Problem details: From the line containing "Viewport: 1568px width, 751px" to the line containing "Viewport: 800px width, 424px" in the records below, set down every line exactly as it stands, both ends included, and skip the pictures.

Data to process:
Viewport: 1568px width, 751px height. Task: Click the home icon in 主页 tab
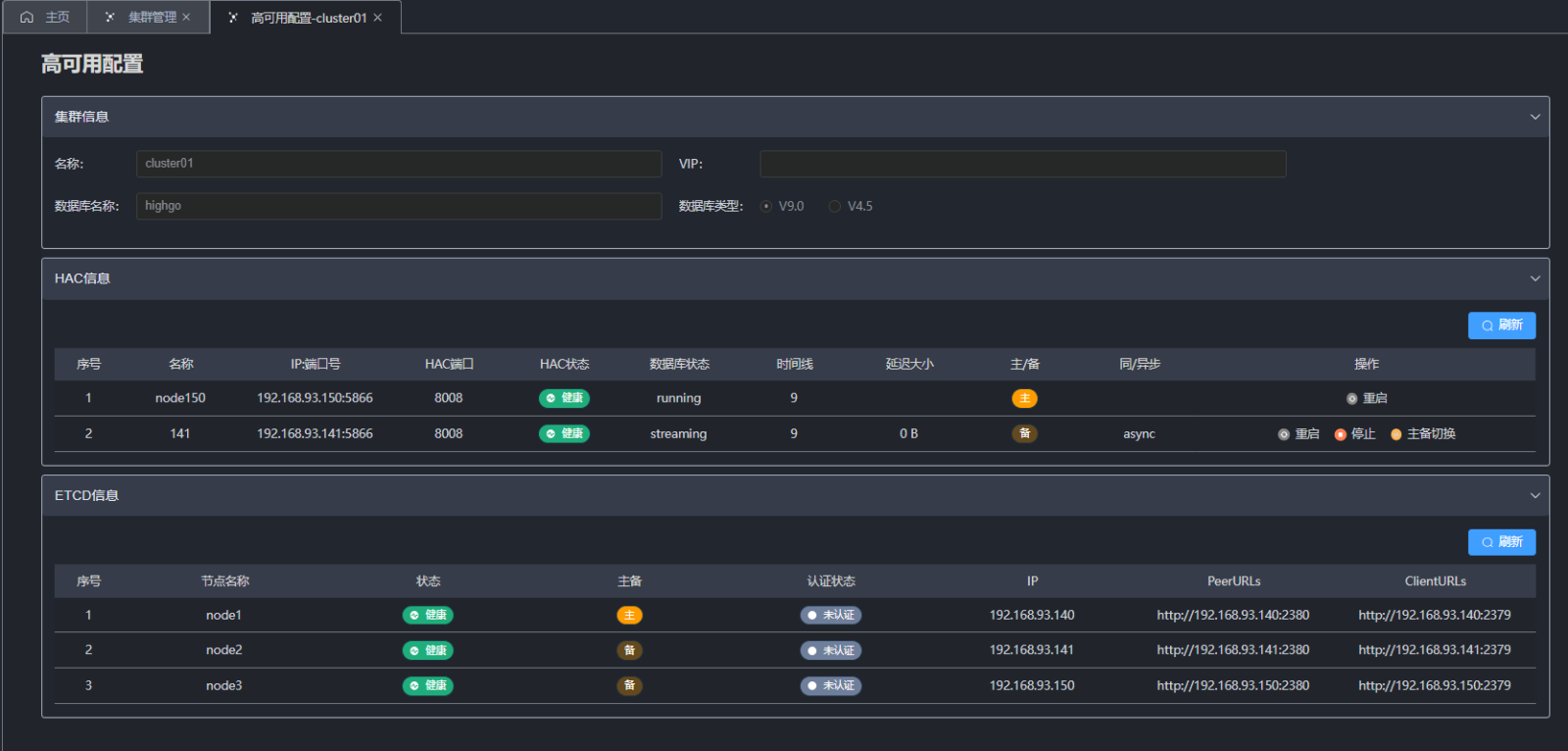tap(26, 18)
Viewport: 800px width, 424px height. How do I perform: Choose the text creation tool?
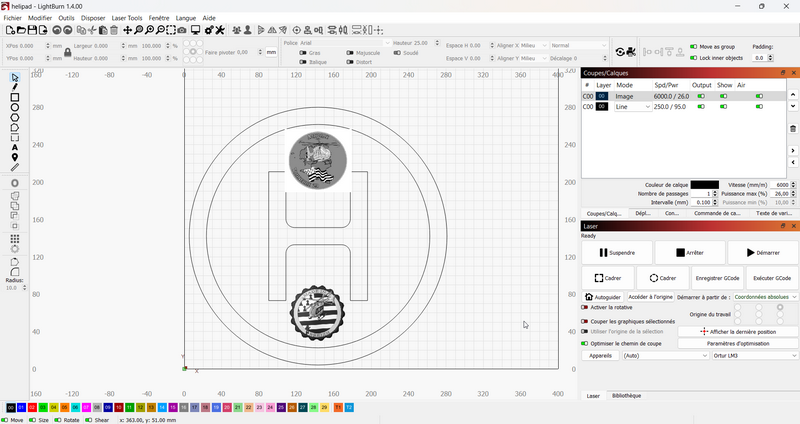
==
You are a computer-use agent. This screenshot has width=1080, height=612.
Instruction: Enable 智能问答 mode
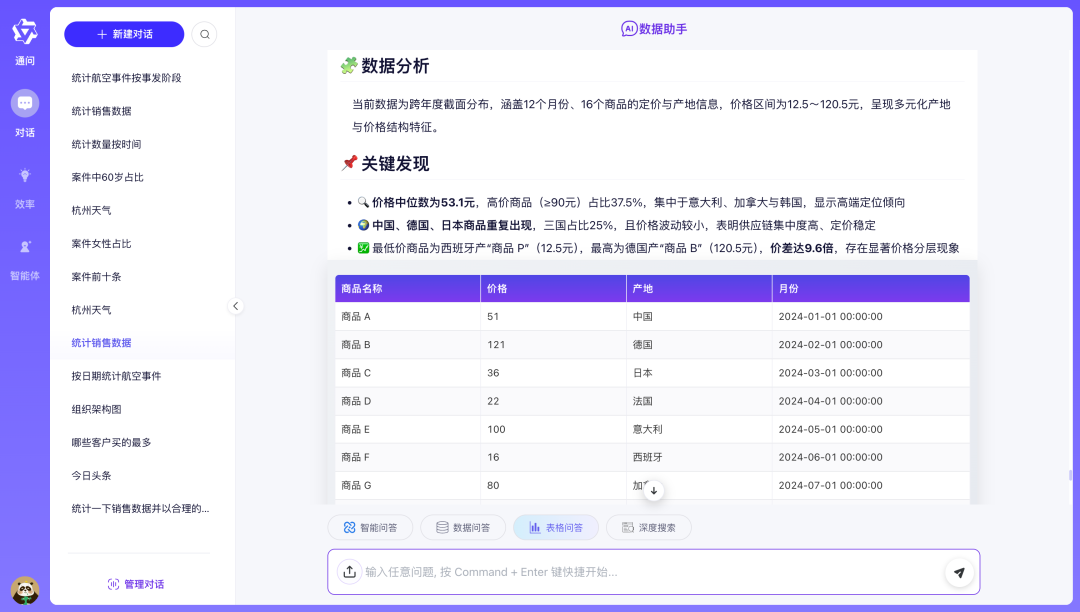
...
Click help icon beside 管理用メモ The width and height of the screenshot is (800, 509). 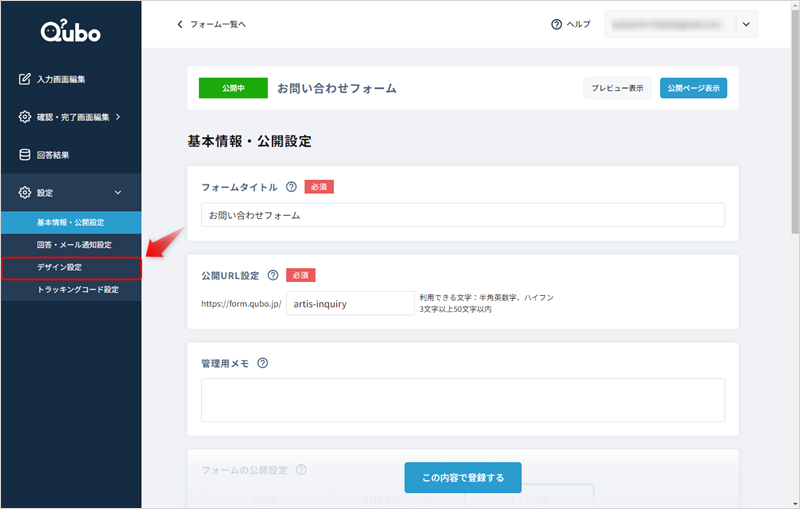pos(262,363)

Answer box:
Viewport: 1568px width, 751px height. Task: Click the home icon in 主页 tab
tap(26, 18)
Viewport: 800px width, 424px height. How do I perform: Choose the text creation tool?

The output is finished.